• [Solicitações]:
1 – Segundo o trecho sobre fraude à execução fiscal, em que data o STJ julgou o REsp nº 1.141.990/PR?
2 – Retome o trecho sobre fraude à execução fiscal a partir do ponto em que ele termina.

• [Página]:
É, pois, desnecessário para o reconhecimento da fraude o registro de penhora ou a comprovação de má-fé da parte adquirente, tal qual exige o verbete nº 3751 do Superior Tribunal de Justiça.

A não-aplicação deste enunciado em feito executivo fiscal, inclusive, foi ratificada pelo STJ quando do julgamento do REsp nº 1.141.990/PR, em 10/11/2010, submetido ao regime do art. 543-C do CPC/73, correspondente ao art. 1.036 do CPC/2015, como se depreende da seguinte ementa:

PROCESSUAL CIVIL. RECURSO ESPECIAL REPRESENTATIVO DE CONTROVÉRSIA. ART. 543-C, DO CPC. DIREITO TRIBUTÁRIO. EMBARGOS DE TERCEIRO. FRAUDE À EXECUÇÃO FISCAL. ALIENAÇÃO DE BEM POSTERIOR À CITAÇÃO DO DEVEDOR. INEXISTÊNCIA DE REGISTRO NO DEPARTAMENTO DE TRÂNSITO - DETRAN. INEFICÁCIA DO NEGÓCIO JURÍDICO. INSCRIÇÃO EM DÍVIDA ATIVA. ARTIGO 185 DO CTN, COM A REDAÇÃO DADA PELA LC N.º 118/2005. SÚMULA 375/STJ. INAPLICABILIDADE.

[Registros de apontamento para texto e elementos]
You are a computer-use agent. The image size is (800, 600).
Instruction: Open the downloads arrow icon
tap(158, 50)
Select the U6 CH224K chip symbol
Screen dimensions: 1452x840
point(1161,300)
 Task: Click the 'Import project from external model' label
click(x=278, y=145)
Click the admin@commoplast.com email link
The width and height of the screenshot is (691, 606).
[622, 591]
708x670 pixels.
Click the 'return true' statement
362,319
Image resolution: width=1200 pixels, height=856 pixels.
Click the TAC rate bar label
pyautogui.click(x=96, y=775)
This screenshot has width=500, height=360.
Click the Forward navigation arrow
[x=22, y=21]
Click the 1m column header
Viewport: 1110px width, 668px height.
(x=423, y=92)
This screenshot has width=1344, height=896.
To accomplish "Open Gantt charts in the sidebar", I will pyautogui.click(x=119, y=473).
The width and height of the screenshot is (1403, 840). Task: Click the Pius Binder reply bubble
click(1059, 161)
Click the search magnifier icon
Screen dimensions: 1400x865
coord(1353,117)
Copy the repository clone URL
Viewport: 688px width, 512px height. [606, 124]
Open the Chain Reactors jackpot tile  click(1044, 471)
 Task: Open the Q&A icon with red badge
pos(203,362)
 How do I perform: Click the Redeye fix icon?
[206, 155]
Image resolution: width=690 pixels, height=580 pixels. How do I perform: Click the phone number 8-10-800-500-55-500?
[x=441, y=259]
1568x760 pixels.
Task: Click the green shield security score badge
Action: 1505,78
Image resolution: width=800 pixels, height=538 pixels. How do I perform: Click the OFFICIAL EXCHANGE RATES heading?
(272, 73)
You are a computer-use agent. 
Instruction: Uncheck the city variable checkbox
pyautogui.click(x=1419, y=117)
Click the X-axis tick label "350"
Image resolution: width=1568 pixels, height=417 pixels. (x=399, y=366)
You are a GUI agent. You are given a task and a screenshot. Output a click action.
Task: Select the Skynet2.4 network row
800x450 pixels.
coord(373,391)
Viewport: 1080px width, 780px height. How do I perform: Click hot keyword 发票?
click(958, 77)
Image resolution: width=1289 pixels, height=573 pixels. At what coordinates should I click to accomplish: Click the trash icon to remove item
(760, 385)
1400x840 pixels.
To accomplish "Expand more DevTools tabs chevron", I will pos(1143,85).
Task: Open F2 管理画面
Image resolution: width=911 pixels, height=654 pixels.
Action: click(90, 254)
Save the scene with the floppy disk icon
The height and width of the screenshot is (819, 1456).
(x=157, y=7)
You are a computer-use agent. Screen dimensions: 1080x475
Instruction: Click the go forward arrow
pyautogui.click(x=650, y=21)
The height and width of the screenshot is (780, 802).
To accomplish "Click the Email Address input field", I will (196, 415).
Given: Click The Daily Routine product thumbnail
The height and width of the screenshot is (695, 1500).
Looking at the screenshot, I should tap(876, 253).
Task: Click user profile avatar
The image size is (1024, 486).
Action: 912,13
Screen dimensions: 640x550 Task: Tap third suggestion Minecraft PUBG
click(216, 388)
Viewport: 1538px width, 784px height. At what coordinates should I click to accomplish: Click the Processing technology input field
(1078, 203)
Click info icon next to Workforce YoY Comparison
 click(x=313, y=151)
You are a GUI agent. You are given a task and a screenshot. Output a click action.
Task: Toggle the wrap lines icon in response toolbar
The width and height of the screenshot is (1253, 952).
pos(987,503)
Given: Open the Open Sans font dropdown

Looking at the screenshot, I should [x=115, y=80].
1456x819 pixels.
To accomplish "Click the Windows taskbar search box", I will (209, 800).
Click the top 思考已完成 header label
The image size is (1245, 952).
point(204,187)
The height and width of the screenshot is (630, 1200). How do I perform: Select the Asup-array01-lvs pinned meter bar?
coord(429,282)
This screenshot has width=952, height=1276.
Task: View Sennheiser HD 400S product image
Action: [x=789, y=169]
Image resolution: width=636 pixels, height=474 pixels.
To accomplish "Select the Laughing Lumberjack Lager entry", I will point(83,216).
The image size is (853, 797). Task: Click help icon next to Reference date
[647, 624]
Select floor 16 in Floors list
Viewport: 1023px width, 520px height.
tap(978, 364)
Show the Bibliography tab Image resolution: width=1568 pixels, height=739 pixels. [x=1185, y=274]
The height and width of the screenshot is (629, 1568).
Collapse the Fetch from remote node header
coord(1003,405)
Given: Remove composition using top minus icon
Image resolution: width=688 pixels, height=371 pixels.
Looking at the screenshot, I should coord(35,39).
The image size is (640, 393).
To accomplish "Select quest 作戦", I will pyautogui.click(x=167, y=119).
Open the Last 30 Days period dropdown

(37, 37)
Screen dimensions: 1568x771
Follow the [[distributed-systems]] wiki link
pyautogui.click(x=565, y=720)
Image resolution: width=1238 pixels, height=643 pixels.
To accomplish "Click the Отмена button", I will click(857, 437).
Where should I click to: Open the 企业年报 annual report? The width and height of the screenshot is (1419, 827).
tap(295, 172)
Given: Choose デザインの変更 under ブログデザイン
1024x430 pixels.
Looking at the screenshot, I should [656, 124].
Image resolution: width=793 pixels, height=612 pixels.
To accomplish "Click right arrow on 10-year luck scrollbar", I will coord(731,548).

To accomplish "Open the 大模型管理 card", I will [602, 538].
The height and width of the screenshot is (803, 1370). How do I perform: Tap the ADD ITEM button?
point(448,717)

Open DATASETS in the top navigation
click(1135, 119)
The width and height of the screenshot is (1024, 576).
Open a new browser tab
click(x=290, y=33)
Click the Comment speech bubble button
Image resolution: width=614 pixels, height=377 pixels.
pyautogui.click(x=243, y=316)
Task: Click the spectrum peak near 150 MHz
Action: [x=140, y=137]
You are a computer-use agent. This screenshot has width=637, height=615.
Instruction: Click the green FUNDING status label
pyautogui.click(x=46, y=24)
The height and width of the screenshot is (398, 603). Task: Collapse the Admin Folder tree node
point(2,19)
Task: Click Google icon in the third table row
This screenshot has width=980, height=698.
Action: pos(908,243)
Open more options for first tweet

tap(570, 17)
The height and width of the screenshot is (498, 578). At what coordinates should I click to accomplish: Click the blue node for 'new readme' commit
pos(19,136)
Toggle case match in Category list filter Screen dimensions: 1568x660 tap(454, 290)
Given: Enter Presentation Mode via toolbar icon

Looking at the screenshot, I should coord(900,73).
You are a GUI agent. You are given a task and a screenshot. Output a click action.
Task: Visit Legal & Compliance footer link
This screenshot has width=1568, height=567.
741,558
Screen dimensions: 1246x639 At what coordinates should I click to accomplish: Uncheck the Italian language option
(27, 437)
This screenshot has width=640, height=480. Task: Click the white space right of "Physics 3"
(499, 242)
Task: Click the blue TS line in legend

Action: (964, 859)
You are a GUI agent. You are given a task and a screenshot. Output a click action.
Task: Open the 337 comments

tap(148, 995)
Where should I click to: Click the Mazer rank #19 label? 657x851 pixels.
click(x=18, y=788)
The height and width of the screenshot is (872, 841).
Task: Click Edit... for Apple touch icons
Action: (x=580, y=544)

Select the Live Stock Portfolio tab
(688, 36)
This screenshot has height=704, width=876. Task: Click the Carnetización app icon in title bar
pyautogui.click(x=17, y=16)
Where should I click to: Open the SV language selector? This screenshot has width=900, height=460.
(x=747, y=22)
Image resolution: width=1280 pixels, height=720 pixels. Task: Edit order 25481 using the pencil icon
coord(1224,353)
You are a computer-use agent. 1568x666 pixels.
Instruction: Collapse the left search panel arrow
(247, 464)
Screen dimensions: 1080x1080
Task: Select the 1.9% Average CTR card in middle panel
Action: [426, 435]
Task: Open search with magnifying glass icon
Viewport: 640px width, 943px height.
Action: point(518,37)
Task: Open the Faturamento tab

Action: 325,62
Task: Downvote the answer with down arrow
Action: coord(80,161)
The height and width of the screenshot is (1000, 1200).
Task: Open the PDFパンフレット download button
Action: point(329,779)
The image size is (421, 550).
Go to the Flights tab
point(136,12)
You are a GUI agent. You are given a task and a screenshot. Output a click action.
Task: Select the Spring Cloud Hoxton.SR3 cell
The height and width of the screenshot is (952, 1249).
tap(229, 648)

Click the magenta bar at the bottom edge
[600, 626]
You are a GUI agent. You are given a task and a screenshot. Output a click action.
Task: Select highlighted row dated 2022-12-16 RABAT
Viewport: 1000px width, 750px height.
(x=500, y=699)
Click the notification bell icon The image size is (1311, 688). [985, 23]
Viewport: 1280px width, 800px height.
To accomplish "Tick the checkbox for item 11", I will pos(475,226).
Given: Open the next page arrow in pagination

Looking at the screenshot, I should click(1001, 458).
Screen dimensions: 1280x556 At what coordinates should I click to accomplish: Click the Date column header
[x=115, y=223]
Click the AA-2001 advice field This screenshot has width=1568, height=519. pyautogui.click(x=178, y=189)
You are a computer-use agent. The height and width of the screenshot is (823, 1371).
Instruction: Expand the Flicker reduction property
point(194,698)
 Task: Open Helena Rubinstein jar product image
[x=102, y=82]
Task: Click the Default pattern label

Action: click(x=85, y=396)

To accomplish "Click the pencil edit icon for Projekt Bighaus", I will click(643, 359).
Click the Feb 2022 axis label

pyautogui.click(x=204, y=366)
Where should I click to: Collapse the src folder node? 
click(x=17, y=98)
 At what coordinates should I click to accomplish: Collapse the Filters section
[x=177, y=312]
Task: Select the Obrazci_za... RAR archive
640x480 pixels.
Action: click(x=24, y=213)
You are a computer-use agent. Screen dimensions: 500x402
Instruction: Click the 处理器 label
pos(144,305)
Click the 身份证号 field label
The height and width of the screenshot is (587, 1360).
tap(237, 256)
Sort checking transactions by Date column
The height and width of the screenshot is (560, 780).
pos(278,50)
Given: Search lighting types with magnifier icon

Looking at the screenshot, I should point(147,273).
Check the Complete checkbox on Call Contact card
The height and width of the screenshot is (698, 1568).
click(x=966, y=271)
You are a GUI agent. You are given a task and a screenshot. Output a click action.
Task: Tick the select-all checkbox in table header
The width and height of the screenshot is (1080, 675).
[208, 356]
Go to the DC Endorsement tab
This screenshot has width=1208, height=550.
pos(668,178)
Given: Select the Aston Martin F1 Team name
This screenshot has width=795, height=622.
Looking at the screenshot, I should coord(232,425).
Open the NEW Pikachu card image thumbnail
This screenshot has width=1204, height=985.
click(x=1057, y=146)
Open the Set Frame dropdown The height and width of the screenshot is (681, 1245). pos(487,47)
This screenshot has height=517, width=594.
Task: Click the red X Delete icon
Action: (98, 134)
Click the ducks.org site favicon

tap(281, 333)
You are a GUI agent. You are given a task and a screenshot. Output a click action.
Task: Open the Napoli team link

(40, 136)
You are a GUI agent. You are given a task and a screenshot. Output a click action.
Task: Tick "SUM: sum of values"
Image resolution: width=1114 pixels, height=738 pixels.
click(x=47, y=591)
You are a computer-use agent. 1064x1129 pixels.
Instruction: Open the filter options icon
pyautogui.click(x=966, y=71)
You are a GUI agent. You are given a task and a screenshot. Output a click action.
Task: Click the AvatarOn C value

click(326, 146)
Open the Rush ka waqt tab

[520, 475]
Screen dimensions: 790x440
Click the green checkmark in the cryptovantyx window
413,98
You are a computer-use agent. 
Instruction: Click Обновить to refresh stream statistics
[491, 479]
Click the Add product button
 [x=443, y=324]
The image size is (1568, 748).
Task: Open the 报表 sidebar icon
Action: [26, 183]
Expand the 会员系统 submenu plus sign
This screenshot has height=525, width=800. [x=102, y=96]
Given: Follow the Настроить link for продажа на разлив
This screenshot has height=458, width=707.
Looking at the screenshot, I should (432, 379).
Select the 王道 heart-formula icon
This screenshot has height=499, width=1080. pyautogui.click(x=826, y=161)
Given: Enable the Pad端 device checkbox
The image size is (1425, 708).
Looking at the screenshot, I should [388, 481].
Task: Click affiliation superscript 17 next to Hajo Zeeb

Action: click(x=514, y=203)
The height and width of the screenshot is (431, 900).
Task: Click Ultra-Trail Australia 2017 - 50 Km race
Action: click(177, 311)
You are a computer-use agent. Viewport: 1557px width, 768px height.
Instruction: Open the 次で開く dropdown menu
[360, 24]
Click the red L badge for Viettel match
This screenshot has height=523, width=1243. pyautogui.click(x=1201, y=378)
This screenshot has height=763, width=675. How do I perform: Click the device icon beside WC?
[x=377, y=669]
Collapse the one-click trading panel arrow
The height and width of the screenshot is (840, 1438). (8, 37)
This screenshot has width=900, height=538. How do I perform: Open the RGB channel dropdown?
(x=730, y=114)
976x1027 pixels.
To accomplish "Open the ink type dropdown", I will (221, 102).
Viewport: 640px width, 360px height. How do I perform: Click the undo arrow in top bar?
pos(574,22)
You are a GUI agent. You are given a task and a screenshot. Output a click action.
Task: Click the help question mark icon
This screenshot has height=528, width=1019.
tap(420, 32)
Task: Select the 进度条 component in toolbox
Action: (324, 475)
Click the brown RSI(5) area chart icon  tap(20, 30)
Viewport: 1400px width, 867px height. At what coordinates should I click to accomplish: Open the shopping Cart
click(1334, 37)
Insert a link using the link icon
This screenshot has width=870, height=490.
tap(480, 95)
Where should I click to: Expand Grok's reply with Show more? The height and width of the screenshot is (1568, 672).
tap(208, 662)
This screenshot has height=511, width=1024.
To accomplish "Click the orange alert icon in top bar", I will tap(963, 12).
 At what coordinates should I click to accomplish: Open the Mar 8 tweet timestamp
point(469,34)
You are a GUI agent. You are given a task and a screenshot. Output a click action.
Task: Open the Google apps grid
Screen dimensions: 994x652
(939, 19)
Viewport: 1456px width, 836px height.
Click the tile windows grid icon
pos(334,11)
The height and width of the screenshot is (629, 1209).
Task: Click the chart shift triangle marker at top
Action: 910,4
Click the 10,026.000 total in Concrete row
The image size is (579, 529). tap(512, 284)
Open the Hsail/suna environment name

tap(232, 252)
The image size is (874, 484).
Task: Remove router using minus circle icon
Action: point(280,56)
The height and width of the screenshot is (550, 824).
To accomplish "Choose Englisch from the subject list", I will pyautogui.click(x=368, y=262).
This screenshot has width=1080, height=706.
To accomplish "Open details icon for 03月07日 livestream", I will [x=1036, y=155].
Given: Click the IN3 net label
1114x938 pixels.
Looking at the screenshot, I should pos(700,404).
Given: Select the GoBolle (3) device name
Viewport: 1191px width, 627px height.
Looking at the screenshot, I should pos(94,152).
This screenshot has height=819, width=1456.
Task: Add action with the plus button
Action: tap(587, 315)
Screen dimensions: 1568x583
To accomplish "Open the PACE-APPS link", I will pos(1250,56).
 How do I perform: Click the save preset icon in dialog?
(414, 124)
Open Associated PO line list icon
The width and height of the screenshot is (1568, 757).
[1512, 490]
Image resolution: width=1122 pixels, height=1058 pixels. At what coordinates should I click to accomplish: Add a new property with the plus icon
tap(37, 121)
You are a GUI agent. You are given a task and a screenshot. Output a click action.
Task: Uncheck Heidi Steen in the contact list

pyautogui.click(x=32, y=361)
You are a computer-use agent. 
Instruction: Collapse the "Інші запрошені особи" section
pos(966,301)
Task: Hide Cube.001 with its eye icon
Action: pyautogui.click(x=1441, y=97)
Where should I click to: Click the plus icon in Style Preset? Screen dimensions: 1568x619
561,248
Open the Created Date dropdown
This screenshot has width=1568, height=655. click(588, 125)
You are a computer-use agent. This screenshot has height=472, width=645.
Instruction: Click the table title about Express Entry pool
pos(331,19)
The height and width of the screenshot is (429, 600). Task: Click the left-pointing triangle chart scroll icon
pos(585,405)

• [Respostas esperadas]:
1 – Em 10/11/2010.

2 –
1. A lei especial prevalece sobre a lei geral (lex specialis derrogat Lex generalis ), por isso que a Súmula n.º 375 do Egrégio STJ não se aplica às execuções fiscais.

2. O artigo 185, do Código Tributário Nacional - CTN, assentando a presunção de fraude à execução, na sua redação primitiva, dispunha que: "Art. 185. Presume-se fraudulenta a alienação ou oneração de bens ou rendas, ou seu começo, por sujeito passivo em débito para com a Fazenda Pública por crédito tributário regularmente inscrito como dívida ativa em fase de execução . Parágrafo único. O disposto neste artigo não se aplica na hipótese de terem sido reservados pelo devedor bens ou rendas suficientes ao total pagamento da dívida em fase de execução ."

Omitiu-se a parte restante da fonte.